Trecho da fonte:
::::::::
Pacote anticrime: o aumento do limite temporal de cumprimento de pena privativa de liberdade
Pacote anticrime: o aumento do limite temporal de cumprimento de pena privativa de liberdade
Em vigor desde o dia 23 de janeiro de 2020, a Lei n° 13.964/2019 – “Pacote Anticrime”, trouxe diversas alterações na Lei Penal e Processual Penal, bem como algumas alterações nas Leis Penais Extravagantes, como na Lei de Drogas (Lei n° 11.343/2006), na Lei de Execução Penal (Lei n° 7.210/84), entre outras.
Sem dúvida, a referida legislação movimentou – e muito – os operadores do direito, especialmente aqueles que atuam na área de incidência da citada norma, já que a inovação legislativa foi sancionada durante o recesso forense, entrando em vigor poucos dias após o fim da paralisação do judiciário.
::::::::
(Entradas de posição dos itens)
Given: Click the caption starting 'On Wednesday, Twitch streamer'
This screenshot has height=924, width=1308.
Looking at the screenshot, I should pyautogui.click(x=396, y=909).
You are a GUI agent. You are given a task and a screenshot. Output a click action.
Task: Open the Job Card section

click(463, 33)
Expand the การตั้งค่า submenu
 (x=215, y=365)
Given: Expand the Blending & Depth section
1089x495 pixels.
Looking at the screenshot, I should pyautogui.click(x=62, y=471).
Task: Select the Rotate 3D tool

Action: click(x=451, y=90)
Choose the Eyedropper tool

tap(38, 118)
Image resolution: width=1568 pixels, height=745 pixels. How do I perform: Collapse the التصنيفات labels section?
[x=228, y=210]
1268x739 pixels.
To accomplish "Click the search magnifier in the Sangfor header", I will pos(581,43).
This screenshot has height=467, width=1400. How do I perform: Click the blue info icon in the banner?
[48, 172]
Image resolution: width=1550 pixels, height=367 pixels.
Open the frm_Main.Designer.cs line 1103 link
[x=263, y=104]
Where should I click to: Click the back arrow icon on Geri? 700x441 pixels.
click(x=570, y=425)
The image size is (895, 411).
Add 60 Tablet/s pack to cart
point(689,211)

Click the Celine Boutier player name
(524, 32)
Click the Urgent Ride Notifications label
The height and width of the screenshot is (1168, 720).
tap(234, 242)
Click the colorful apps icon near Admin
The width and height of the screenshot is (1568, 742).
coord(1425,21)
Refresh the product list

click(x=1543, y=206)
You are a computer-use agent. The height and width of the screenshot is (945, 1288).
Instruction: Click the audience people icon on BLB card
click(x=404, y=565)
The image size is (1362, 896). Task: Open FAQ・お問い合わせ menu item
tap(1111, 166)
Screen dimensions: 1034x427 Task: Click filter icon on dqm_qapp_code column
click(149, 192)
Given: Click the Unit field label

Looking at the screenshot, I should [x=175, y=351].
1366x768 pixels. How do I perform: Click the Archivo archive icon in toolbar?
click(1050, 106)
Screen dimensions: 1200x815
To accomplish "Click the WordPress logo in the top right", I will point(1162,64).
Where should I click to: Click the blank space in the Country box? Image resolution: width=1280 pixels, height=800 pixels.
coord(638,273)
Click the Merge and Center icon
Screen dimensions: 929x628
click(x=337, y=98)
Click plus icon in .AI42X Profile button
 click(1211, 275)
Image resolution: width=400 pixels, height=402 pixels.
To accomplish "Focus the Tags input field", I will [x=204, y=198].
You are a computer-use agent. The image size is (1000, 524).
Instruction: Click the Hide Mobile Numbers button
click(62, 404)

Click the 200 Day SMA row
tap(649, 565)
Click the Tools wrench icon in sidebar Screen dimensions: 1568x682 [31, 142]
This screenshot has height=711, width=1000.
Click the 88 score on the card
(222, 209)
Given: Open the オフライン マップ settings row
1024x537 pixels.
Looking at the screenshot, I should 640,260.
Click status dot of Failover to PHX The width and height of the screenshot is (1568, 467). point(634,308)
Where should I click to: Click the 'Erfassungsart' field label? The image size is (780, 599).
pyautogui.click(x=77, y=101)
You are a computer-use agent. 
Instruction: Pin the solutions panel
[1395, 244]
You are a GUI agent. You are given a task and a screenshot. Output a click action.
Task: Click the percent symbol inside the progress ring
::::::::
Tarefas a cumprir:
A: Segundo o texto sobre o pacote anticrime, desde que data a Lei n° 13.964/2019 está em vigor?
B: Copie do texto sobre o pacote anticrime o trecho que começa com as palavras "Sem dúvida, a" e termina com "paralisação do judiciário.".

Resultados do exercício:
A: Desde 23 de janeiro de 2020.

B:
Sem dúvida, a referida legislação movimentou – e muito – os operadores do direito, especialmente aqueles que atuam na área de incidência da citada norma, já que a inovação legislativa foi sancionada durante o recesso forense, entrando em vigor poucos dias após o fim da paralisação do judiciário.